Orphans looks at what it means to be a family. Treat and Phillip are destitute brothers living in the run-down North Philadelphia home they grew up in. Treat (played with seductive menace by Mike Schraeder) provides bare essentials by petty thievery and sidewalk stick-ups. Younger Phillip (Erik Archilla) never leaves the house, convinced by Treat that he'll die if exposed to the outdoors. He spends long days watching TV, looking out the window and secretly reading great novels his brother thinks he's too simpleminded to absorb.

One night Treat drags home a drunken gangster named Harold (David Middleman, looking a lot like John Mahoney, who originated the role at Steppenwolf in Chicago). Harold has a briefcase packed with negotiable stock certificates. What begins as a kidnapping evolves into a strange little family unit, with Harold taking on the role of the boys' surrogate father. He gives Phillip "hugs of encouragement" and calls Treat his "Dead End Kid." He lives in their house, lets Treat use his credit cards to buy "Pierre Cardeen suits" and cooks them corned beef and cabbage.
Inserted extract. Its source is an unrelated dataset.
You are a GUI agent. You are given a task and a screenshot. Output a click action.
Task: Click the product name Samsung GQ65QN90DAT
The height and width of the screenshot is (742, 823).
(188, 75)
But this mythic, mysterious man won't stay with the boys for long. This offbeat fairy tale offers no happy ending.

Directed by Nick Orand, Orphans is a tough little play that hits right in the solar plexus. The staging in Frank's Place has a haphazard rhythm, not helped by the bits-and-pieces set that gives the production a cheap student workshop look. The actors, however, have a tight grasp on the bleak material, and they're not afraid to give over to the violence and to the deep emotions their parts call for. Schraeder is especially touching in the final scene as he watches his dream of a father and a secure life slip away. Orphans leaves the audience upset and sad, but also eager to see the next thing these gifted young actors come up with.